Here is part of the reply I received when I questioned the new paragraph about testing on my last V11:- 

'Some of the items you mention would probably not be considered as 
'reasonably necessary to provide mobile living accommodation'- such as a 
canoe,dinghy and motor cycles. Such a vehicle would deemed to be a 'living 
van' for testing purposes. '

Where would this stop? A corkscrew is an essential part of our kit but is not necessary for living!(because you can always just buy screwtop bottles)
Is there a limit on the number of toilet rolls you should carry before they become classed as 'goods'?

I would maintain that the use of the word 'goods' is being bastardised by a bureaucrat somewhere to include our toys. I like to think that if this were tested in court it would be seen that it was not parliaments intention that non trade items could be referred to as 'goods' in the context of items carried in a motorhome for the use of the occupants.


----------



## pauwilson (May 24, 2005)

You think this is madness, you should see the hassle that the EU drivers hours changes is going to have next week. 

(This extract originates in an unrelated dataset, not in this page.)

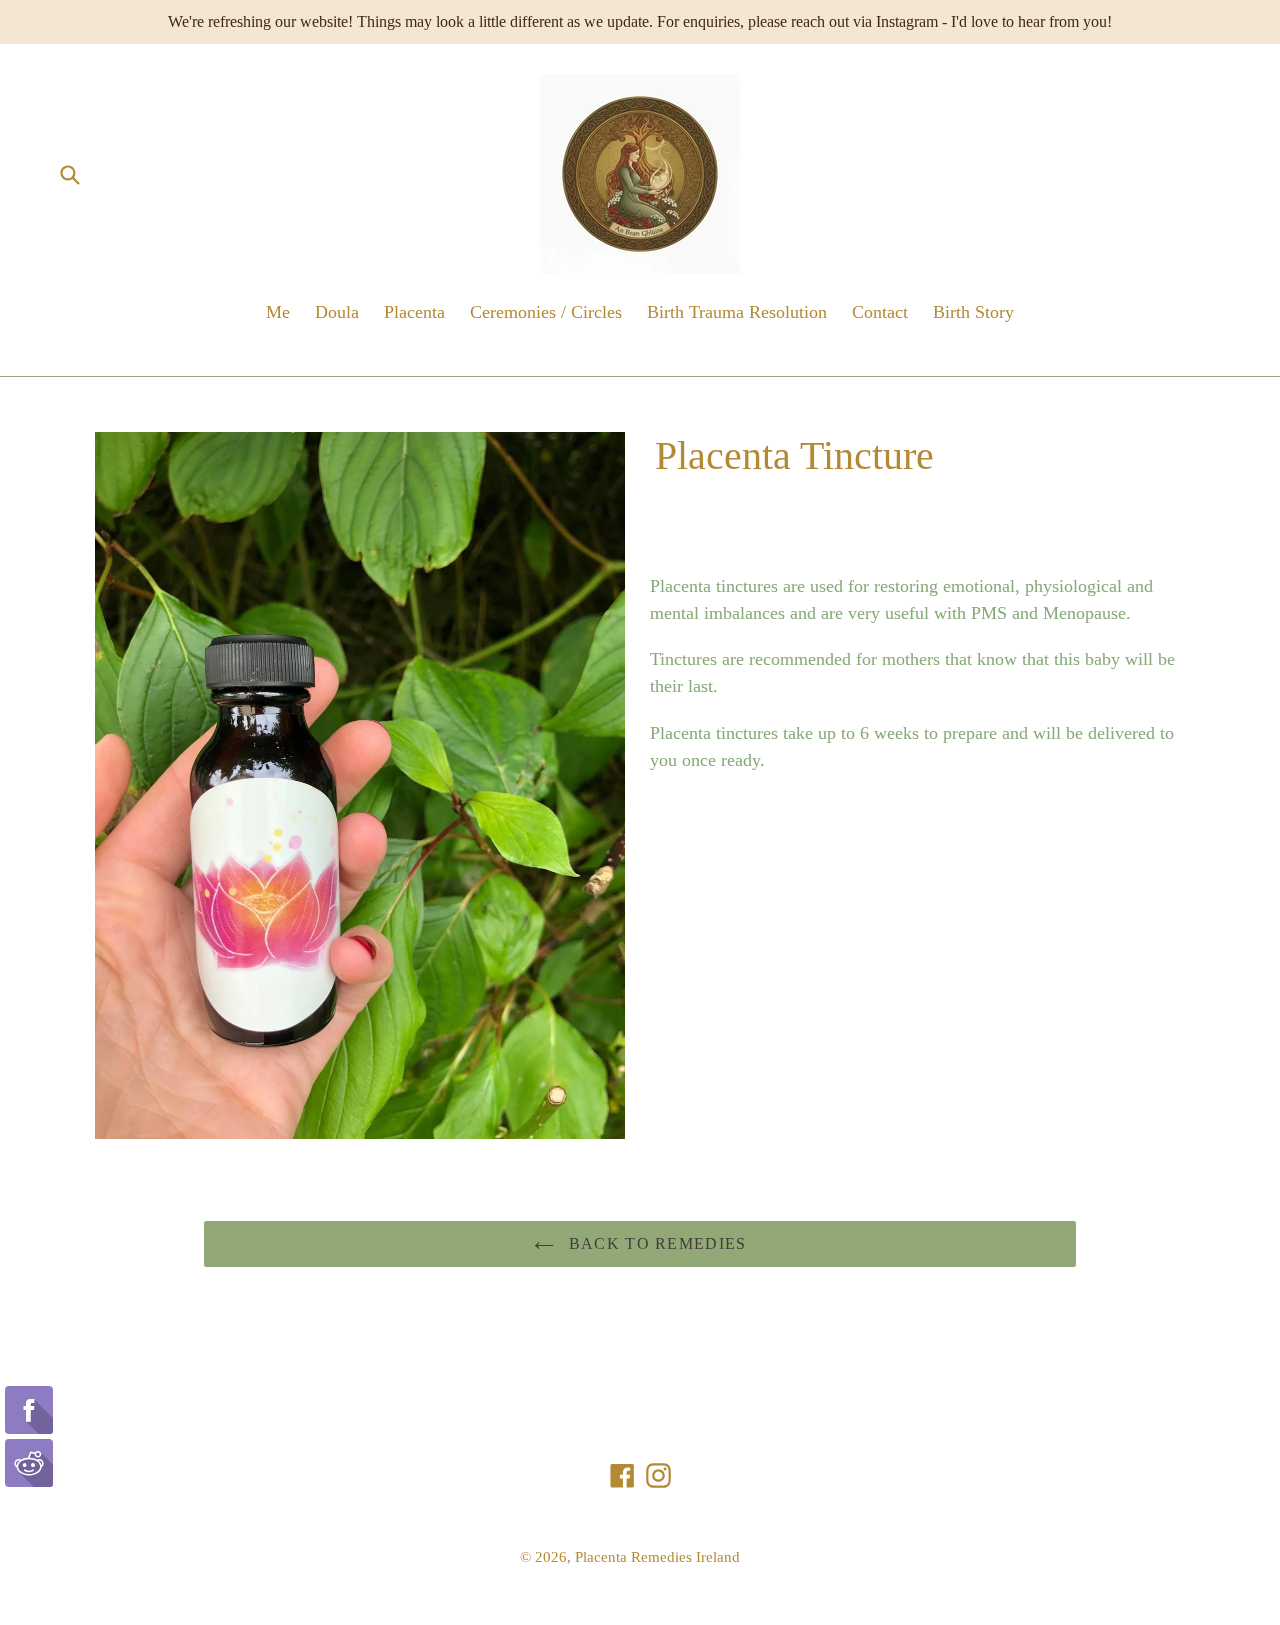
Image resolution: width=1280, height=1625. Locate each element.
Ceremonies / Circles (546, 312)
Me (278, 312)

Amongst a load of other changes as of Wed 11th April trucks or a truck and trailer combination over 7.5t that carry "non commercial goods" now have to adhere to driving hours regulations, and basically have to have a tachograph. This is going to cause havoc with race transporters and large horseboxes. Exemption is now only on private trucks up to 7.5t. 

If we ended up with garage models being classed as living vans, it could be a nightmare for those with big RV's or even medium RV's with trailers like this. Not only would you get hit at MOT, but you would have a restriction on how long you could drive etc. What if you were a commercial truck driver during the week doing long hours - potentially you could not legally use your van at the weekend. 

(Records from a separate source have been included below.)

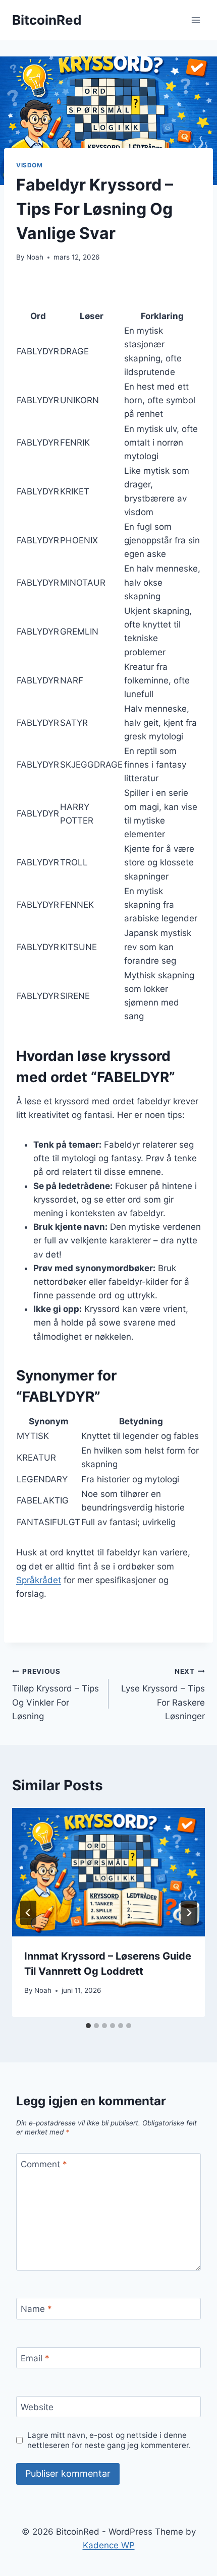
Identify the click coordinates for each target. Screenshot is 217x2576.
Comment (44, 2164)
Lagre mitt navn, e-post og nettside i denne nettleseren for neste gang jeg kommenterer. (109, 2440)
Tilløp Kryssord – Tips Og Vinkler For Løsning (55, 1694)
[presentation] (108, 1872)
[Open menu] (195, 20)
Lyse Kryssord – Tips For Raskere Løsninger (163, 1694)
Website (37, 2407)
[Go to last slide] (28, 1913)
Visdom (29, 165)
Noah (34, 257)
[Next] (189, 1913)
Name (36, 2309)
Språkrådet (38, 1580)
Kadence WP (109, 2545)
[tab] (88, 2025)
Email (35, 2358)
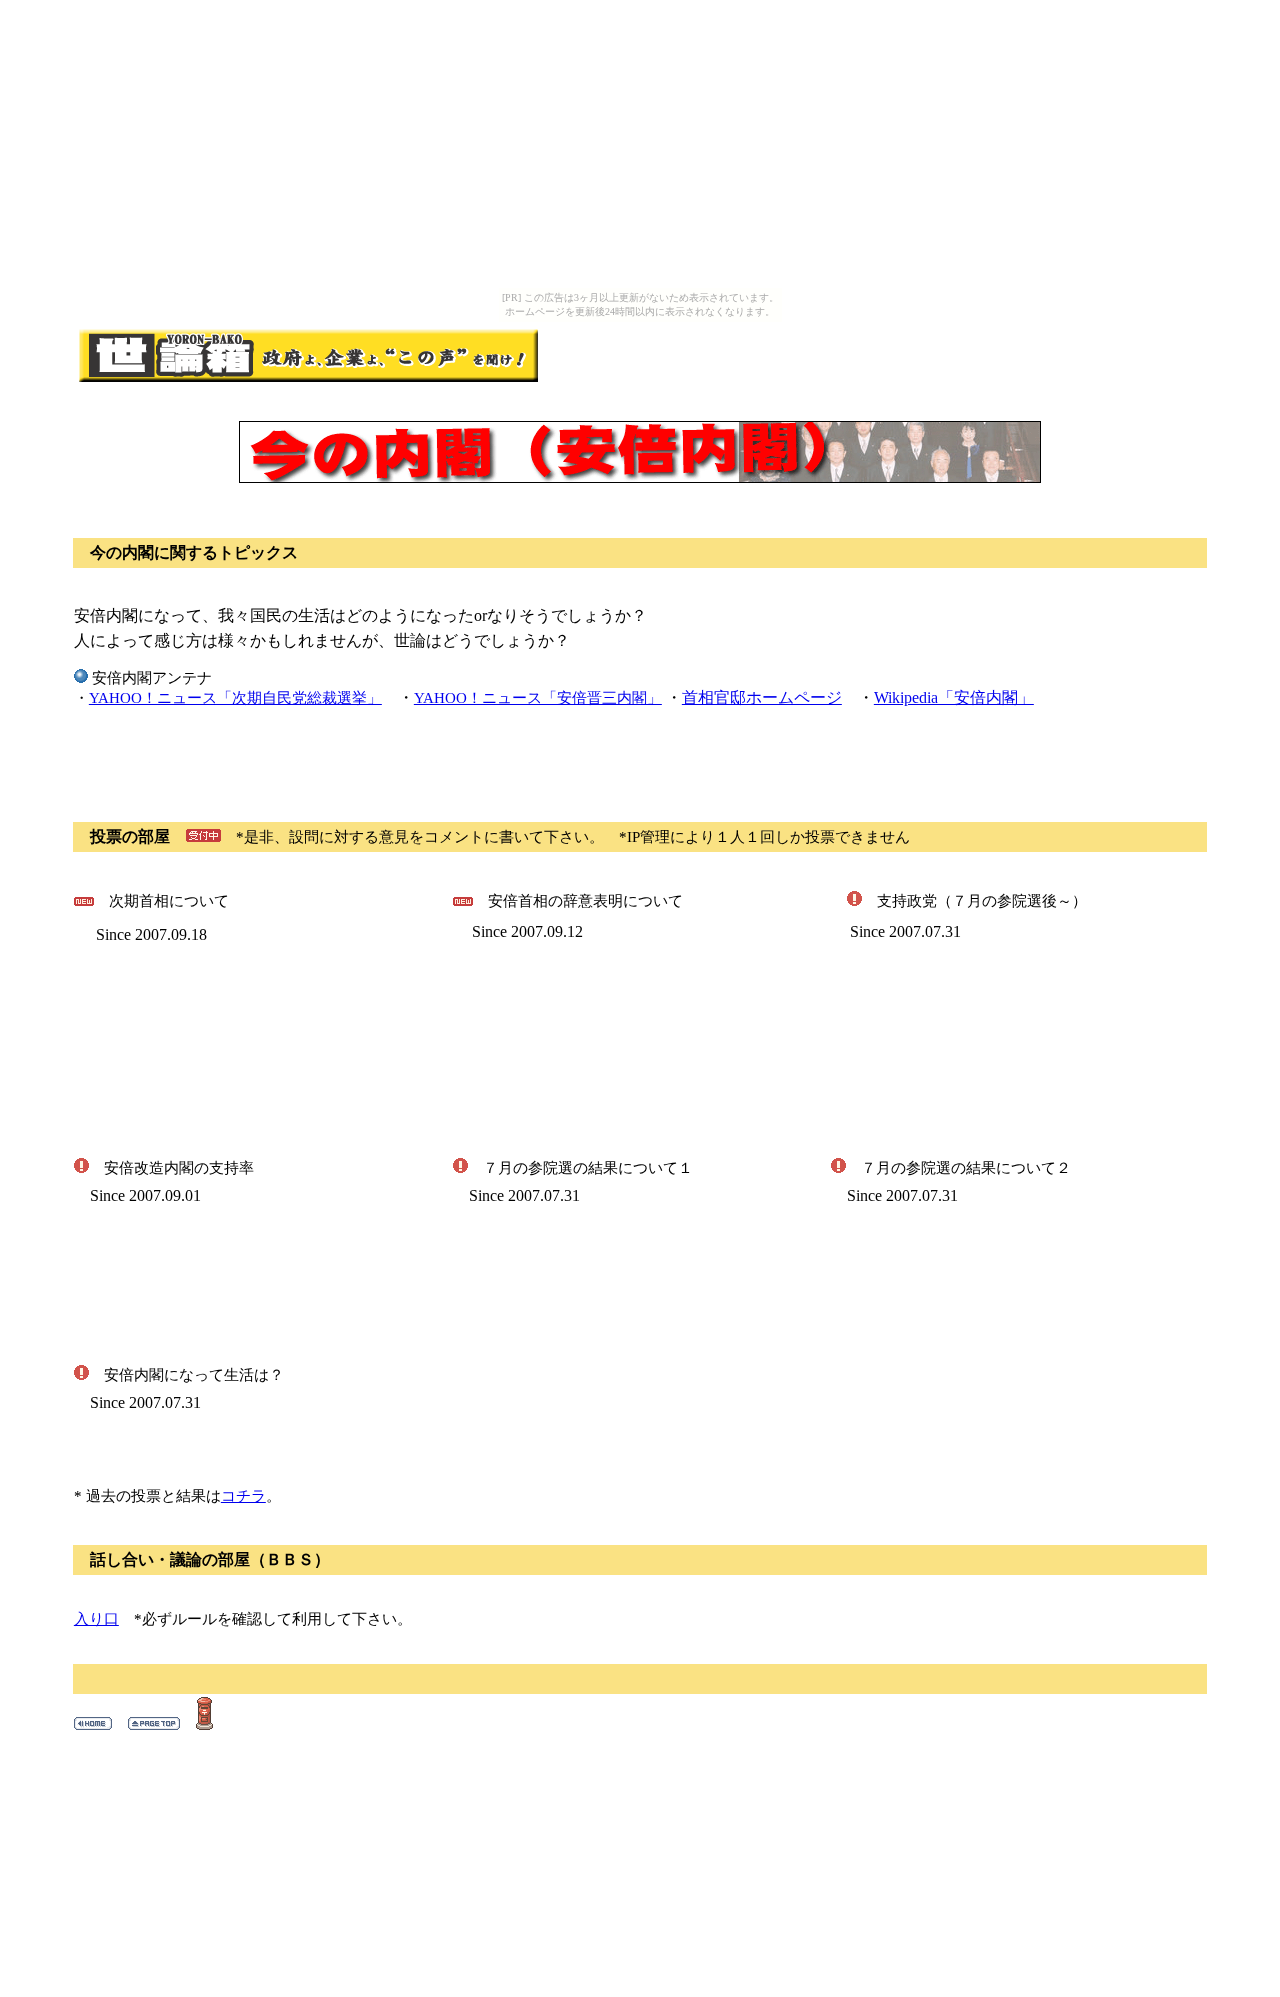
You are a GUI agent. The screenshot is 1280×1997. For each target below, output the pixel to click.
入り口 (96, 1619)
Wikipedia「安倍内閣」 (954, 697)
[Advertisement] (308, 757)
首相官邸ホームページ (762, 697)
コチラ (243, 1496)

What a can of worms, the world is going mad. 

Regards
Paul


----------



## 101368 (Oct 12, 2006)

Any reason why people are so bothered about having to MOT from year one rather than three it's only a couple of tests. MOT only gets expensive if vehicle fails it and if it fails at whatever age I'd rather know there was a fault and get it fixed than be driving something dangerous.

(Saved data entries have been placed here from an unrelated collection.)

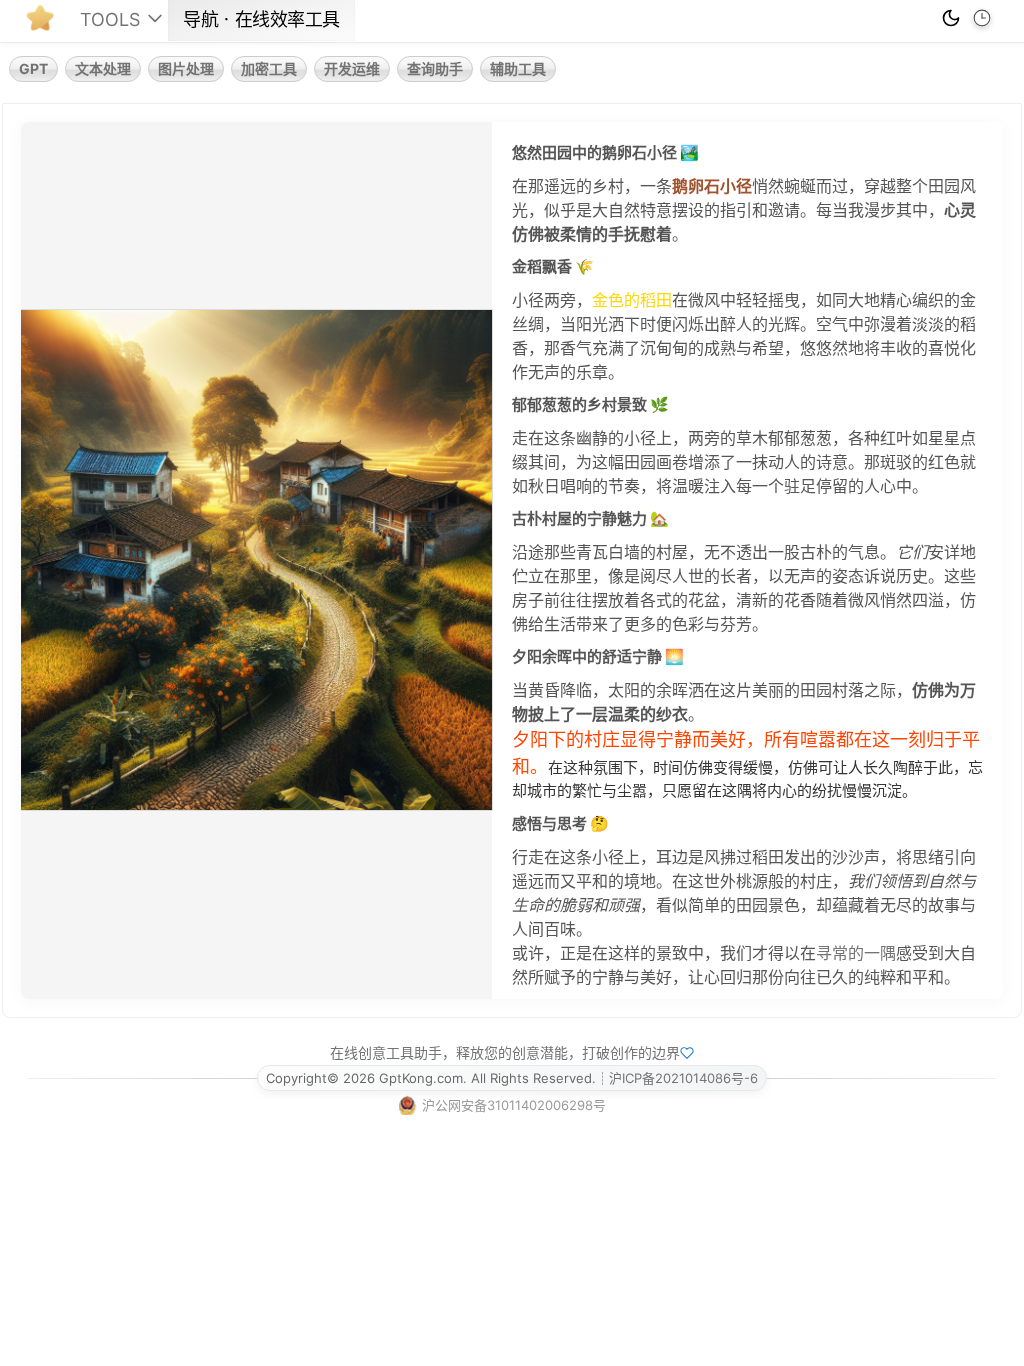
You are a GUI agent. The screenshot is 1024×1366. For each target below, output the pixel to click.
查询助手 (435, 68)
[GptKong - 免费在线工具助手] (45, 24)
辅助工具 (518, 68)
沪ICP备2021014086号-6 (683, 1078)
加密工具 (269, 68)
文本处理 (103, 68)
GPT (33, 68)
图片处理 (186, 68)
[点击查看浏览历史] (982, 18)
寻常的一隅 (856, 953)
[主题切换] (951, 18)
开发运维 (352, 68)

The classification thing does seem to be getting ludicrous though. In my case I have an after market back box fitted (so clearly adapted to carry) whilst some people might carry a horse in it say (ok bit of a tight fit) because they are into horses I wish to carry a bucket and spade cos I'm into making sandcastles with the nipper. Seems like that makes it a living van.


----------



## aultymer (Jun 20, 2006)

Hi Emgee,
It just seems strange that at a time when the powers that be are considering a 4-2-2 Mot regime for cars that motorhomes carrying toys are to be considered 'living vans' subject to a 1-1-1-1- testing regime. 
I have no problem with annual testing, but any change in designation of my van leaves it open to changes in taxation rates if the Tories get back in.


----------



## 101368 (Oct 12, 2006)

aultymer said:


> Hi Emgee,
> It just seems strange that at a time when the powers that be are considering a 4-2-2 Mot regime for cars that motorhomes carrying toys are to be considered 'living vans' subject to a 1-1-1-1- testing regime.
> I have no problem with annual testing, but any change in designation of my van leaves it open to changes in taxation rates if the Tories get back in.


I'd be worried about that one whoever got in. Whoever you vote for the government gets in


----------



## 102160 (Dec 20, 2006)

My van is registered as a private HGV (by the supplying dealer BTW not me) so does that mean 1 year or three year MOT's. And as its already a 'HGV' I assume that I can carry 'goods' (such as a scooter) with impunity.???


----------



## 97600 (Feb 7, 2006)

I was given this document when I attended the VOSA test centre last week.

*MOT Temporary Instruction*

*Classification of Motor Caravans & Living Vans*
TI Number TI 059
Version 1.0
Issue Date 19 March 2007

*REASON FOR TEMPORARY INSTRUCTION*
There have been no changes to the statutory definitions of a motor caravan or living van set out in Regulation 3 of the Motor Vehicle (Tests) Regulations 1981. However, the Department for Transport (DfT) were recently asked to clarify the implications of a motor caravan being used to carry various types of goods or equipment. This Temporary Instruction sets out Dft's guidance.

*INSTRUCTION*

*DfT guidance on the classification of Motor Caravans and Living Vans*

A motor caravan that has permanently installed equipment and facilities necessary for the vehicle to provide living accommodation and which only caries goods needed for the purposes of residence in the vehicle(for example: sufficient food for the expected length of holiday, cycles, surfboards, etc.) would be tested as a class IV vehicle at any VTS with adequate facilities, regardless of its laden weight. larger motor caravans may incorporate a space sufficient for carrying a scooter or even a microcar. Provided that such items are only to be used for the purpose of residence in the motor caravan (such as using the car for shopping because of the size of the motor caravan) they are still to be tested as Class IV vehicles.

Vehicles used for carrying goods which are not needed for the purposes of residence in the motor caravan (for example a motor caravan used as a van to convey goods from one place to another, or a motor caravan which also has an area set aside to carry horses) would need to be tested as a living van (goods vehicle) and could therefore be a class IV, VII or HGV, depending on its DGW. Clearly if it's DGW is over 3500kg it would be tested under the Goods Vehicle (Plating & Testing) regulations 1998 and have its first test one year after its date of registration.

*END OF DOCUMENT*

Hope this helps

Regards
Nick


----------



## sallytrafic (Jan 17, 2006)

See Geo they were listening  (see my previous post)

Regards Frank


----------